Other rice, yes. Specifically the kinds you buy in bulk in giant bags.
>>9195662
I don't rinse my rice.
I think if your rice is full of sticks, dirt and possibly rocks, rinsing was a way to inspect it like you do beans. It's also a way to make sure the last rinse it got in some plant was with clean water.
If you buy rice from the USA, you don't need to worry. The fields aren't flooded with DDT waters. But, if you buy your rice in big generic looking bags from third world nations, hrm. You're rinsing off vitamins that were placed there to mimic the nutrition lost when they removed the germ (from brown rice), so rinsing takes nutrition. It also rinses off starch. If you want rice that doesn't cling to itself, you might want to rinse several times.

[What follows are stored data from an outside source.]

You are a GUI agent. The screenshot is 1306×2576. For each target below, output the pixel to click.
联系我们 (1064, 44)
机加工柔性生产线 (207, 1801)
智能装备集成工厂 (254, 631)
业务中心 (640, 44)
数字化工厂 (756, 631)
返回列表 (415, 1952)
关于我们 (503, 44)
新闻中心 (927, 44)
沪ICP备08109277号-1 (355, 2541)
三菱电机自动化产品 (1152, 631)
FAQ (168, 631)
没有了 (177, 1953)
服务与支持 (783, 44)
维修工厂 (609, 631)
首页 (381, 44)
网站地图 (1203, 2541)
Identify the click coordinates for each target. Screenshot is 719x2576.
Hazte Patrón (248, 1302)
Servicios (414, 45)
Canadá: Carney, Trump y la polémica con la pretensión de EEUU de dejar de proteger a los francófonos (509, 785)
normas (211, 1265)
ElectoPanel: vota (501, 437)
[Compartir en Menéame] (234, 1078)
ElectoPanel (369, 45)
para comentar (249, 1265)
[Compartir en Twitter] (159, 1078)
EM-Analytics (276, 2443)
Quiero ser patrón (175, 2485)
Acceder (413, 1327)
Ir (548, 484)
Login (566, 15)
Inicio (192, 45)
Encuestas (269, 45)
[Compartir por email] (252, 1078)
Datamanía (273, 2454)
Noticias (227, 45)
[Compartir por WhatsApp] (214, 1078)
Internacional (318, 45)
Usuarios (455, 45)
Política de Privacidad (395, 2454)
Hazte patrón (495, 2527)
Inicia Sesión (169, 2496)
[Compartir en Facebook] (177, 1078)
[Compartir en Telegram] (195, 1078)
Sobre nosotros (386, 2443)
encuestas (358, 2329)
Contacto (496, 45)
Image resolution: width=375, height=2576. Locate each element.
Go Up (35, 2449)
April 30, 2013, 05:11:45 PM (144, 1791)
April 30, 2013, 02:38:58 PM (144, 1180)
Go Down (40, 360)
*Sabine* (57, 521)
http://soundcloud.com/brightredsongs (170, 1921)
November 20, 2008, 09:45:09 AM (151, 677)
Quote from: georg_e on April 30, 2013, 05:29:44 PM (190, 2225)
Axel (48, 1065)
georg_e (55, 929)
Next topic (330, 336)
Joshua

I like it a little clumpy, personally.
>pic of uncle bens
It's just not worth it to buy instant rice. The texture is so wrong. Uncle Bens is famous for converted brand rice, which kind of turned brown rice into an instant rice, which had no starch to muddy up a rice n beans casserole, like jambalya. It was a local preference, and no one really likes it that way anymore unless its what their grandma used and they're particular like that.
Buy aged basmati and wait 30 minutes (20 to boil/simmer, and 10 to steam), or buy frozen rice that you're reheating in your microwave in steam-in-bag, which is indeed real rice.
uncle benis :DDD
Rinse cheapo rice. There's some dust and crap in that starch.